> [Rows of pointing data]
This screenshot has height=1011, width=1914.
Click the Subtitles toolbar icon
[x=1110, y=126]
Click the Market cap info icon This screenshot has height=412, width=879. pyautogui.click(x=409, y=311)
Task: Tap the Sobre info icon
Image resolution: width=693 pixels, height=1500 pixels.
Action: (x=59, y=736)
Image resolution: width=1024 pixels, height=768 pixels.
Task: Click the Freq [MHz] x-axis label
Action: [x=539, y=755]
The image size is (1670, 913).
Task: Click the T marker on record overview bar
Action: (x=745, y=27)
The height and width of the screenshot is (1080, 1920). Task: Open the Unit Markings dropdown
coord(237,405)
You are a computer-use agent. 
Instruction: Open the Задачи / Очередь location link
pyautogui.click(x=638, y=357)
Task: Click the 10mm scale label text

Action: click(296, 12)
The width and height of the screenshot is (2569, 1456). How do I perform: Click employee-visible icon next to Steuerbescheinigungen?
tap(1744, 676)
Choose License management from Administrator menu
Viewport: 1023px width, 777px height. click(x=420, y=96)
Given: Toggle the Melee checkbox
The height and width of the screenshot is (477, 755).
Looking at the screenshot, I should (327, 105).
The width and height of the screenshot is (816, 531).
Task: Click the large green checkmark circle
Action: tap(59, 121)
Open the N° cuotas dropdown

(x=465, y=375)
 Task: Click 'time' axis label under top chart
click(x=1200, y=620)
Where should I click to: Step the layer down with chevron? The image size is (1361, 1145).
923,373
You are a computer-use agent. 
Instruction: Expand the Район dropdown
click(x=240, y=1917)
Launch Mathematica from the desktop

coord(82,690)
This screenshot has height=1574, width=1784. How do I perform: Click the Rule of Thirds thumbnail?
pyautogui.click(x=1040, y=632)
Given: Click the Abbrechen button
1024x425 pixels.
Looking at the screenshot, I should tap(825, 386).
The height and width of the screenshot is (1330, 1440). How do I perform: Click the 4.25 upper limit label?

> [Direction] Return the records word for word, beginning with their first line and going on through the line that contains "Viewport: 1023px width, 777px", both ends included.

> [Final result]
This screenshot has height=1011, width=1914.
Click the Subtitles toolbar icon
[x=1110, y=126]
Click the Market cap info icon This screenshot has height=412, width=879. pyautogui.click(x=409, y=311)
Task: Tap the Sobre info icon
Image resolution: width=693 pixels, height=1500 pixels.
Action: (x=59, y=736)
Image resolution: width=1024 pixels, height=768 pixels.
Task: Click the Freq [MHz] x-axis label
Action: [x=539, y=755]
The image size is (1670, 913).
Task: Click the T marker on record overview bar
Action: (x=745, y=27)
The height and width of the screenshot is (1080, 1920). Task: Open the Unit Markings dropdown
coord(237,405)
You are a computer-use agent. 
Instruction: Open the Задачи / Очередь location link
pyautogui.click(x=638, y=357)
Task: Click the 10mm scale label text

Action: click(296, 12)
The width and height of the screenshot is (2569, 1456). How do I perform: Click employee-visible icon next to Steuerbescheinigungen?
tap(1744, 676)
Choose License management from Administrator menu
Viewport: 1023px width, 777px height. click(x=420, y=96)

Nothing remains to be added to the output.